Plantain Fries

Try plantains instead of potatoes! Plantains are low in fat, and high in vitamins A, C, and B6.

Plantain fries make a great side for tacos, and they’re amazing on top of refried beans. Tossed with cilantro and crumbly, salty cotija cheese, these plantain fries are like a slightly healthier version of the garlic-parmesan fries we know and love.

Time to talk plantains!

Plantains originated in southeast Asia and grow in tropical, coastal areas. If you’ve never tried this starchy, bread-like fruit, you’re missing out! They’re a staple food in Central and South America, West and East Africa, the Caribbean, and obviously in many parts of Southeast Asia. More often than not, plantains are treated as a vegetable instead of as a fruit. Find them at your local supermarket or Latin American grocery store, if there’s one near you.

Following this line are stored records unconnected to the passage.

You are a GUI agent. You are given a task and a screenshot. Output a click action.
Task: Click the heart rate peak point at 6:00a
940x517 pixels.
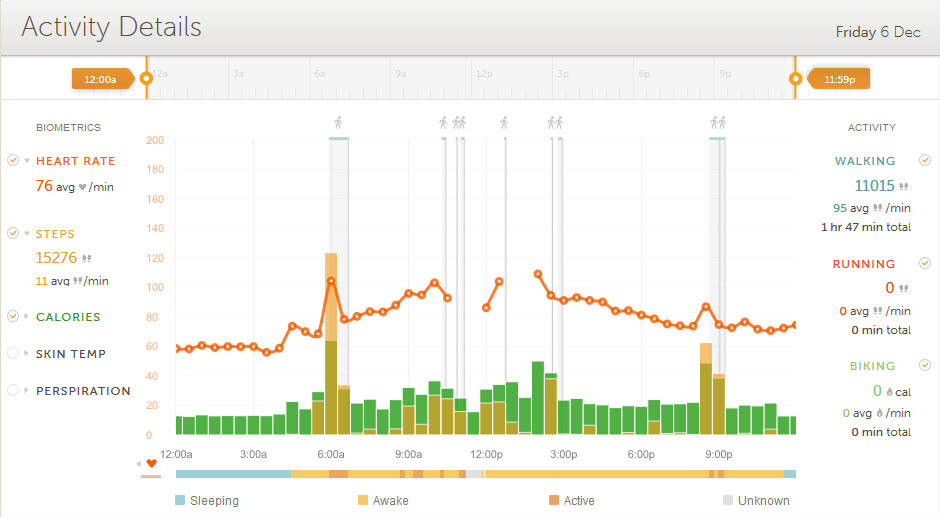pyautogui.click(x=331, y=281)
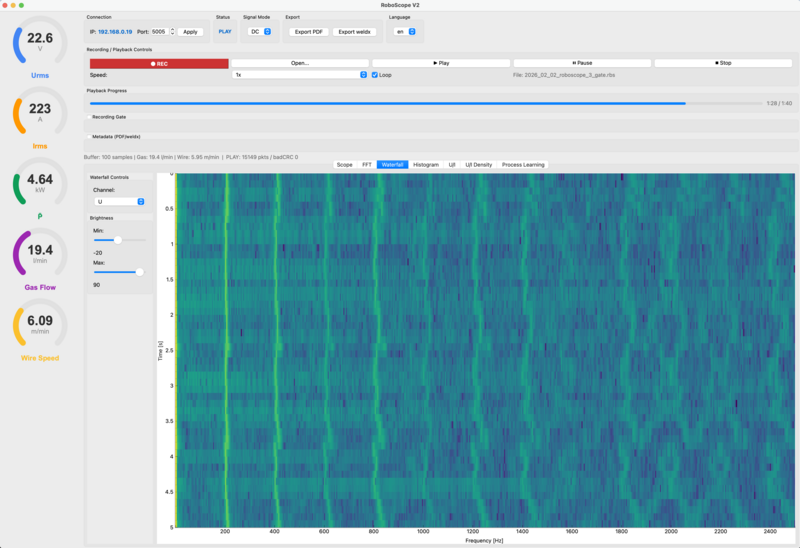Stop the playback

723,63
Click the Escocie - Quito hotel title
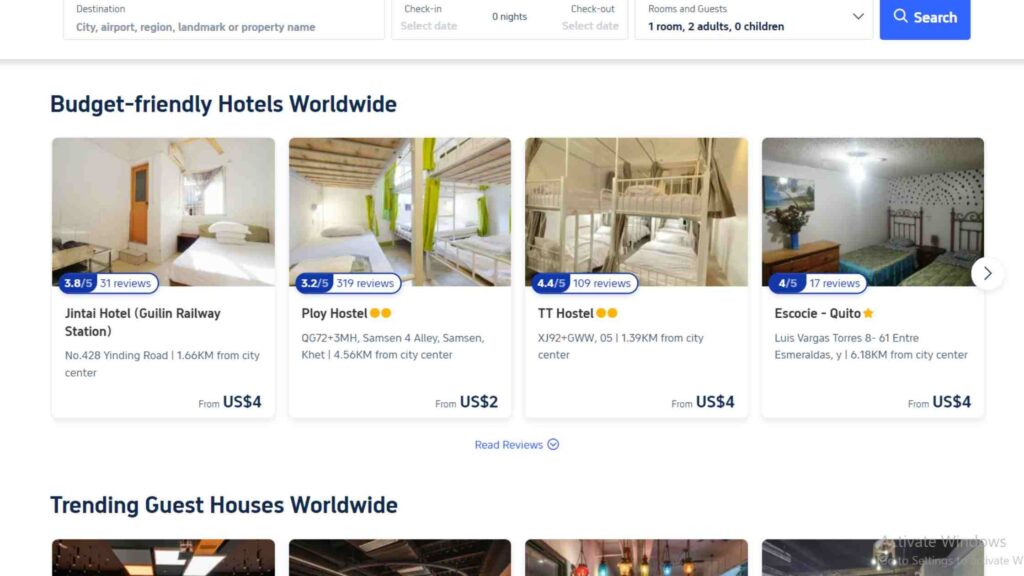 coord(818,313)
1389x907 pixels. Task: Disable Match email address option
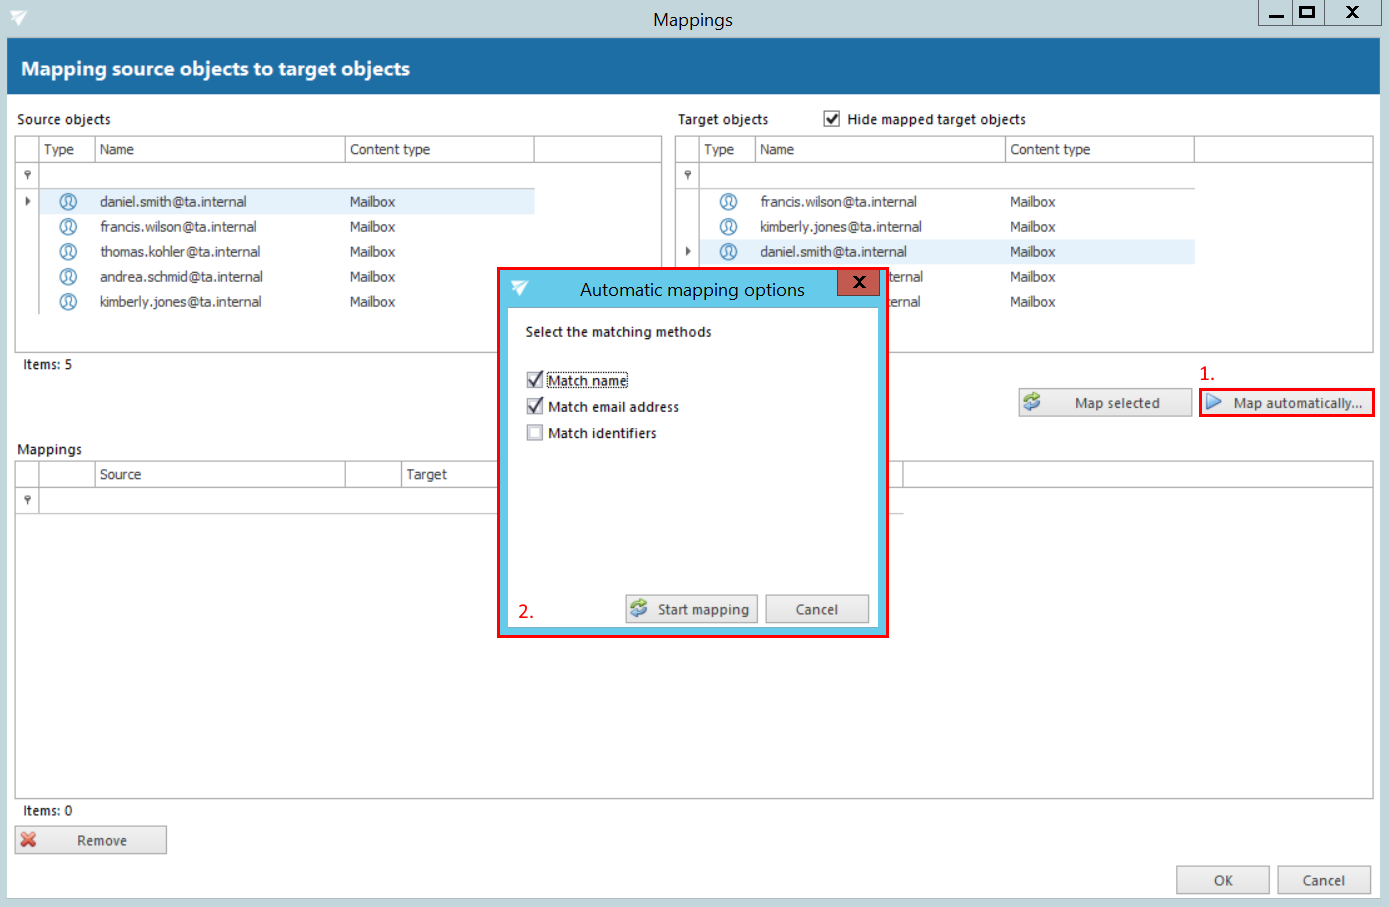point(535,406)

They take a long time to ripen, and go from light green, to yellow, to brown, and finally to black, and develop a slight sweetness and softness as they age. They’re fully ripe and ready to be cooked for most preparations when they turn brown/black, but for these plantain fries we’re going with slightly unripe plantains. Look for those that are green to greenish-yellow. These are a bit less sweet and hold up to a good frying.

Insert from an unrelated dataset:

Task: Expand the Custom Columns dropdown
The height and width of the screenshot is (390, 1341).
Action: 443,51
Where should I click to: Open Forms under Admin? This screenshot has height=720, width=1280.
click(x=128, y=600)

Here’s some tips and tricks for these plantain fries.

Typically, I’d go for plantains that are brown or black in color, but like I mentioned above, we’re going with the green to green-yellow plantains for this recipe. To prepare them into fries, slice off the top and bottom tips of the plantain. Lightly score it lengthwise. Take care not to go too deep and slice into the plantain itself! From here on out, they’re easy to peel.

You’ll cut them in half crosswise, then slice each half into fry-esque sticks about 1/4-inch thick. Feel free to cut them into thinner, shoestring fries if you like. Just keep a closer eye on them when frying as they’ll take less time to crisp up. I let mine cool slightly on some paper towels, which soaked up some extra oil.

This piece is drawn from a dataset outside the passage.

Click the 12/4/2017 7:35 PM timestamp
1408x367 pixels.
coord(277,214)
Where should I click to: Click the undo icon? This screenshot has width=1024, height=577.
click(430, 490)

To check if your oil is ready for frying, heat on medium-high for at least 5 minutes, then drop some breadcrumbs into the oil. If they sink to the bottom, your oil isn’t hot enough, but if they burn up and turn black immediately, it’s too hot. Go from there! Alternatively, an old kitchen trick is to dip the end of a wooden utensil into the oil. If the oil starts bubbling steadily and gently, your oil is ready for frying. If the oil bubbles aggressively, it’s too hot – make adjustments. Whatever you do, please don’t crowd the pan while frying! Overcrowding leads to a drastic temperature drop and will result in oily plantain fries.

Toss your plantain fries with the finely chopped cilantro and crumbled cotija cheese.

Top with extra salt if desired, but keep in mind that the cotija is quite salty itself! Whip up the quick chipotle crema listed in the recipe, or serve with your favorite dipping sauce.

Cotija is perfect in this recipe. I live in southern California, and it’s common to see this crumbly, salty cheese everywhere you look. It’s an aged Mexican cow’s milk, and amazing on top of just about everything. Like a mix between Parmesan and feta cheese, at least in my head. You can typically find cotija in the refrigerated Mexican/Latin American section of your grocery store. It’ll come in a big chunk, and while you’re only going to need about 2 tbsp for this recipe, you’ll likely find a million other uses for it.

I like cotija on top of tacos, enchiladas, refried beans, eggs, or wherever I want a sprinkle of something cheesy and salty. It doesn’t melt well (it softens instead, then turns a bit hard) so stick to sprinkling this on top of your favorite Mexican foods.

Variations
  • To make this vegan, omit the cotija cheese topping, or use nutritional yeast instead! Replace the sour cream in the crema with vegan sour cream.